- Born: 18 October 1922 Gorna Dzhumaya, Bulgaria
- Died: 12 October 2018 (aged 95) Blagoevgrad, Bulgaria
- Movement: Communist resistance during WWII in Vardar Macedonia
- Awards: Honorary citizen of the town Delchevo

= Katerina Nurdzhieva =

Macedonian partisan and activist

Katerina Nurdzhieva (Bulgarian: Катерина Трайкова Нурджиева; Macedonian: Катерина Трајкова Нурџиева) 18 October 1922 – 12 October 2018) was a fighter in the Communist resistance in Vardar Macedonia and a Macedonian national activist. She was an honorary citizen of the town Delčevo in the Republic of Macedonia. She considered herself and is known for being a Macedonian. In Bulgaria she is considered a Bulgarian.

== Biography ==
Nurdzhieva was born in Gorna Dzhumaja (today Blagoevgrad) in Bulgaria in 1922. She was the granddaughter of Gotse Delchev's first cousin. She finished school in 1943 and was sent as teacher in Štip, then under Bulgarian control.
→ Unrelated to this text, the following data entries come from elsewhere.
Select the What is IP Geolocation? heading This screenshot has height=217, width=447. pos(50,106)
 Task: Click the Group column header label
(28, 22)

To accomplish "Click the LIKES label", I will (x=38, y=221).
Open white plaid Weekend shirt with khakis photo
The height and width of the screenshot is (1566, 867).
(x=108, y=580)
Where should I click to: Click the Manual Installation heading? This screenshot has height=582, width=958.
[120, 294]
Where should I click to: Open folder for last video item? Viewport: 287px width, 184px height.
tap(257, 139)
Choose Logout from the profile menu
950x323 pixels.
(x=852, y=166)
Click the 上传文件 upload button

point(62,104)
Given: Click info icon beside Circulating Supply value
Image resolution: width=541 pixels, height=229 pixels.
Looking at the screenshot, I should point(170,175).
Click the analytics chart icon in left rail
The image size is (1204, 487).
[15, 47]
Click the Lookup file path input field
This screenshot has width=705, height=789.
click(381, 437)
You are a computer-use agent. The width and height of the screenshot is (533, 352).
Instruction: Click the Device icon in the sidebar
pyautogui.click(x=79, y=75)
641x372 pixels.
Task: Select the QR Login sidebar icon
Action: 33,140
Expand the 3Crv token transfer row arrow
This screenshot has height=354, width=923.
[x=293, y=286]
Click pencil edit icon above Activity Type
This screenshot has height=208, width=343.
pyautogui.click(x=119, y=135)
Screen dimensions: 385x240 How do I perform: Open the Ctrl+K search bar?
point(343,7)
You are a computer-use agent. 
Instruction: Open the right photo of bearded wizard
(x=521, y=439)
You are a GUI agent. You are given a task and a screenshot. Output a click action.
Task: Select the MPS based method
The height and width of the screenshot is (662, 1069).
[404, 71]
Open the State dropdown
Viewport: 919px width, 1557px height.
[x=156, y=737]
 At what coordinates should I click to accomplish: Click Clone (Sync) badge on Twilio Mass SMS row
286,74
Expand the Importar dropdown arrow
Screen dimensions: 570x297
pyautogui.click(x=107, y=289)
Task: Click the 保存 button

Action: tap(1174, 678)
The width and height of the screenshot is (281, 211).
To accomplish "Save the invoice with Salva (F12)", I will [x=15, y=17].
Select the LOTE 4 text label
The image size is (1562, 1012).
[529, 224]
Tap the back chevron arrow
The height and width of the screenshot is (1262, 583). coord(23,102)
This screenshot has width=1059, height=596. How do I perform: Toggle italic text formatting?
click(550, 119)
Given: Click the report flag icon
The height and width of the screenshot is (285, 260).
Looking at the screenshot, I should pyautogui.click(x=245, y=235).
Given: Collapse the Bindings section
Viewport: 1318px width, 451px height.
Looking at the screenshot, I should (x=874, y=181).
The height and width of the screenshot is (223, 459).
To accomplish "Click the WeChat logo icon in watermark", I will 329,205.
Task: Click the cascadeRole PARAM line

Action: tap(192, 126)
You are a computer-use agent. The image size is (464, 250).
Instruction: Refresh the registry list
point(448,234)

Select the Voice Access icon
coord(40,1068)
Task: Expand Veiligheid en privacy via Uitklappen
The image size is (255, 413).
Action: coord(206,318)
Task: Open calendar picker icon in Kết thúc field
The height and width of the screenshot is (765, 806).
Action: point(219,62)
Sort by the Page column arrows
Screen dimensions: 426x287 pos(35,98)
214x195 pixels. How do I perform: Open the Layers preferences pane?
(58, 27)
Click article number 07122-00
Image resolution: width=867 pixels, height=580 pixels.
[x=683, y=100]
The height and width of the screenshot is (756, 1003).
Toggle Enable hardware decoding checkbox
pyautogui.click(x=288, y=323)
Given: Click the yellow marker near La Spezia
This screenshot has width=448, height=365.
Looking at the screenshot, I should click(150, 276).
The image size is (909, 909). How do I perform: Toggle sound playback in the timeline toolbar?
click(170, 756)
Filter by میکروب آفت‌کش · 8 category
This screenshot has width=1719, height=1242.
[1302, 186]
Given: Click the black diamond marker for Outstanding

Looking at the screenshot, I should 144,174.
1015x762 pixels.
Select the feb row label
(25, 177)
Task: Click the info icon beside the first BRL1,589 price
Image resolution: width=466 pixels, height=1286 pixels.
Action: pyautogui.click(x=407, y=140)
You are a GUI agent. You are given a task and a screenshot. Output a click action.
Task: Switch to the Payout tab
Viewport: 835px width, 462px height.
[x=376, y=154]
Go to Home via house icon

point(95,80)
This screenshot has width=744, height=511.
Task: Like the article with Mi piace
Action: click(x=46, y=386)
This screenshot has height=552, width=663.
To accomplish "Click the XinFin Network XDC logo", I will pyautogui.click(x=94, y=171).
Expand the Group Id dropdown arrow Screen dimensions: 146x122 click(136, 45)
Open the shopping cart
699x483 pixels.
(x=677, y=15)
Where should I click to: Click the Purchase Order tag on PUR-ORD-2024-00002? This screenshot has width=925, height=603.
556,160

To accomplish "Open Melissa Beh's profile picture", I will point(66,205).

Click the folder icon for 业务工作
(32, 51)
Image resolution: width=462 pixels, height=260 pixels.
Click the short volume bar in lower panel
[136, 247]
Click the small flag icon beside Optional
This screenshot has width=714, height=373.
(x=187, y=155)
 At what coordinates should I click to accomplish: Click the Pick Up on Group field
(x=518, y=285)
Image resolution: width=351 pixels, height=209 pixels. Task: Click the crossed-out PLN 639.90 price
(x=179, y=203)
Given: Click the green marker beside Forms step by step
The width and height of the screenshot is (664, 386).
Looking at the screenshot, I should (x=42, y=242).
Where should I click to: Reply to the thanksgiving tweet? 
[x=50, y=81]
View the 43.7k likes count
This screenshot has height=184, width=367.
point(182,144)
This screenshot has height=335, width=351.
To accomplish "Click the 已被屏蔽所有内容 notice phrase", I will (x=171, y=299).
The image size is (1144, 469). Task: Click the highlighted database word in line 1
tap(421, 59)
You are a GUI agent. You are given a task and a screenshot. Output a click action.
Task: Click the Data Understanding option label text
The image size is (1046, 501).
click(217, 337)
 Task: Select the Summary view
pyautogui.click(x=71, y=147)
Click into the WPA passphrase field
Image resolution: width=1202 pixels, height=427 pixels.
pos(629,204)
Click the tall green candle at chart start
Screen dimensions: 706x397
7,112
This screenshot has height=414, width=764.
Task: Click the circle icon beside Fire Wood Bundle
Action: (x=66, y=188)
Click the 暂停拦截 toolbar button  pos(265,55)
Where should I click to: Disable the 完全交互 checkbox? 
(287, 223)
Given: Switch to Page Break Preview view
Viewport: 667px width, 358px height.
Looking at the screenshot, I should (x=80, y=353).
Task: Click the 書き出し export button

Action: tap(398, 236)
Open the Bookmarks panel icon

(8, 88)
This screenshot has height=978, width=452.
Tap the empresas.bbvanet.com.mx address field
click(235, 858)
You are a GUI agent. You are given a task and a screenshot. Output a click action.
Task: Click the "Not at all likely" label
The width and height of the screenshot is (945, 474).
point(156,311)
Because she was involved in a Communist conspiracy, she was detained and imprisoned in Štip and then deported on the Aegean island of Thassos, then also annexed by Bulgaria.

In the autumn of 1944, she participated in the battles for the liberation of Macedonia from the Germans, with the 12th Macedonian Brigade formed in the mid of September near Veles. After the communists took power over the area in November, she worked again as a teacher, and was later transferred to the Macedonian General Headquarters in Skopje. After a while she became Secretary of Metodija Andonov-Cento, by personal recommendation of Pavel Shatev.

After the arrest of Andonov-Cento in 1946, she was forced by the new Macedonian authorities to move back to Bulgaria, accused of being pro-Bulgarian. Nurdzhieva died in October 2018 at the age of 95.